AIM OF THE EXERCISE — Which lines below include "LinkedIn"? Copy them all.

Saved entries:
───

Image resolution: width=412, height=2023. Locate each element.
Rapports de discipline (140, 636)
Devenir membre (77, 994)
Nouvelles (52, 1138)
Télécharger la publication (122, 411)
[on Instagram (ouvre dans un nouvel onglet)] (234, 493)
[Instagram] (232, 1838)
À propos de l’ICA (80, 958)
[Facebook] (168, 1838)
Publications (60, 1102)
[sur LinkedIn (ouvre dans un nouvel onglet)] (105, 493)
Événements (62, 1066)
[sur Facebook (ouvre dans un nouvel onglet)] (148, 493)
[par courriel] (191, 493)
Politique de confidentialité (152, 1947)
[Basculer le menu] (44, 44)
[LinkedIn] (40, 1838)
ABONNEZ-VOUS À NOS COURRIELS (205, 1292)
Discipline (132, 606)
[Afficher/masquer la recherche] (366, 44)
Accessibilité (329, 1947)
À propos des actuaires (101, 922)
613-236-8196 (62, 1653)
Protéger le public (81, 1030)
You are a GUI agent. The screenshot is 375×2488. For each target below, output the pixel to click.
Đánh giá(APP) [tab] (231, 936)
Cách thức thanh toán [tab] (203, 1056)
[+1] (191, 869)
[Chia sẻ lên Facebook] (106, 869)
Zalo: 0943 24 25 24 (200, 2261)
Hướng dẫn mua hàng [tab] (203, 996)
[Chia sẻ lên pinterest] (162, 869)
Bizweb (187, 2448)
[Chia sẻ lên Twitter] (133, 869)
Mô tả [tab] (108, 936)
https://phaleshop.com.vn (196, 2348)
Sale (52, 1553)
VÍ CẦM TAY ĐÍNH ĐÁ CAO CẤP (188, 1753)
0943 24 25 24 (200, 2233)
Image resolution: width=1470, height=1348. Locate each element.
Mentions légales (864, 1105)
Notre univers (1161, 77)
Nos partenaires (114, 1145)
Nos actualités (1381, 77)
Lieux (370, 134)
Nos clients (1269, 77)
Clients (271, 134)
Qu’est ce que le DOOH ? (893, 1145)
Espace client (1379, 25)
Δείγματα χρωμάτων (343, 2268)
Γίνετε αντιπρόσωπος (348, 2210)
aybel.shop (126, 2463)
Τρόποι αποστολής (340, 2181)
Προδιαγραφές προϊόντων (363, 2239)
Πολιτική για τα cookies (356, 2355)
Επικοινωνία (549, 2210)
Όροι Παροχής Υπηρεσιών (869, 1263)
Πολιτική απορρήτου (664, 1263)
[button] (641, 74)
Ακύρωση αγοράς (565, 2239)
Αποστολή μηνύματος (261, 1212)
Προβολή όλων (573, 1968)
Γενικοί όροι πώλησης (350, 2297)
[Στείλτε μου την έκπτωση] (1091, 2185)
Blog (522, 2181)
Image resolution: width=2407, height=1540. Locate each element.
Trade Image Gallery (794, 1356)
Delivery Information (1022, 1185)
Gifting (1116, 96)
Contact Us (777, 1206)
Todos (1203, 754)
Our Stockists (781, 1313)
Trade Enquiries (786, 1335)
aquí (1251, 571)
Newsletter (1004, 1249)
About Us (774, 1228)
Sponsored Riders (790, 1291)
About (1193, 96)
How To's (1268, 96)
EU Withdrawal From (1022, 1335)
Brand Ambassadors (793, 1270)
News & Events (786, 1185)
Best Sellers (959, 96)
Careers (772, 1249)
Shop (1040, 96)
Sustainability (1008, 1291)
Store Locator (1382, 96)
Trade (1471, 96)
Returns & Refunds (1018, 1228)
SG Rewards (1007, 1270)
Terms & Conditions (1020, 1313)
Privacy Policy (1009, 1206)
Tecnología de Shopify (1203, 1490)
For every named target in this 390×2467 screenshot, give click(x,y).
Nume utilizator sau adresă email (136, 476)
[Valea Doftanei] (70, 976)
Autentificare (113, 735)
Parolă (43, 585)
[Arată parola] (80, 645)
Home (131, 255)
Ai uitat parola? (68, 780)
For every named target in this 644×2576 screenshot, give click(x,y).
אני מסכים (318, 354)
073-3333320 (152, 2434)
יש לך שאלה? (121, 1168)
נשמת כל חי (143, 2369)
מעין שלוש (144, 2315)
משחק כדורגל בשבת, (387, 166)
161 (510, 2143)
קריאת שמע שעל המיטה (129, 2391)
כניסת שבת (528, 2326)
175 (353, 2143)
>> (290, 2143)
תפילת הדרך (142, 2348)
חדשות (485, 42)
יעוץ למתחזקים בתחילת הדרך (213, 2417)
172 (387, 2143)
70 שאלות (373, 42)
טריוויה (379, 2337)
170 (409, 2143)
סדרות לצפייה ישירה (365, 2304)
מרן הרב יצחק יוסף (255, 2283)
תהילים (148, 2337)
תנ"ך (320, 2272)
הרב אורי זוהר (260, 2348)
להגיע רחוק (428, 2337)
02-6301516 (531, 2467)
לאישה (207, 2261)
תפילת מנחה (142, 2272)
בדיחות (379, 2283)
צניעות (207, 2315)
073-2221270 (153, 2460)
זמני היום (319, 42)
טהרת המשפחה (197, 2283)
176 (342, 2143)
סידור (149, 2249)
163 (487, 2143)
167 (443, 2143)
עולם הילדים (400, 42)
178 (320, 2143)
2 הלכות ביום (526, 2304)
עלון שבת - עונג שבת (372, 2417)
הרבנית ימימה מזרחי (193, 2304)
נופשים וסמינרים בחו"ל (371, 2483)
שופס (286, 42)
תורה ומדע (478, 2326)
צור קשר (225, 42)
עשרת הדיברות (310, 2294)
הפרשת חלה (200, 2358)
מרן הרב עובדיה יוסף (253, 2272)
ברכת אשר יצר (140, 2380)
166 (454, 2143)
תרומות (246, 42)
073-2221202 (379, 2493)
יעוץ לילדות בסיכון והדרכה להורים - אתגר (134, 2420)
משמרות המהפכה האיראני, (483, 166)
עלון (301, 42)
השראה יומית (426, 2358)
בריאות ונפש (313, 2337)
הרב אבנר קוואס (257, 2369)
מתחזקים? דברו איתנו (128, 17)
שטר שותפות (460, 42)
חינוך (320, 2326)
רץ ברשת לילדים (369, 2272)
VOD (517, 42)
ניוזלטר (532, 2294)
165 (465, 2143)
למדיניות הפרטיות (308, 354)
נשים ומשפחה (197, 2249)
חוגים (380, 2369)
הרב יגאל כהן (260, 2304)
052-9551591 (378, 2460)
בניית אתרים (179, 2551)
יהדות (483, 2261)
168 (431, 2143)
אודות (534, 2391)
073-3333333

───

SOLVED PROBLEM —
[sur LinkedIn (ouvre dans un nouvel onglet)] (105, 493)
[LinkedIn] (40, 1838)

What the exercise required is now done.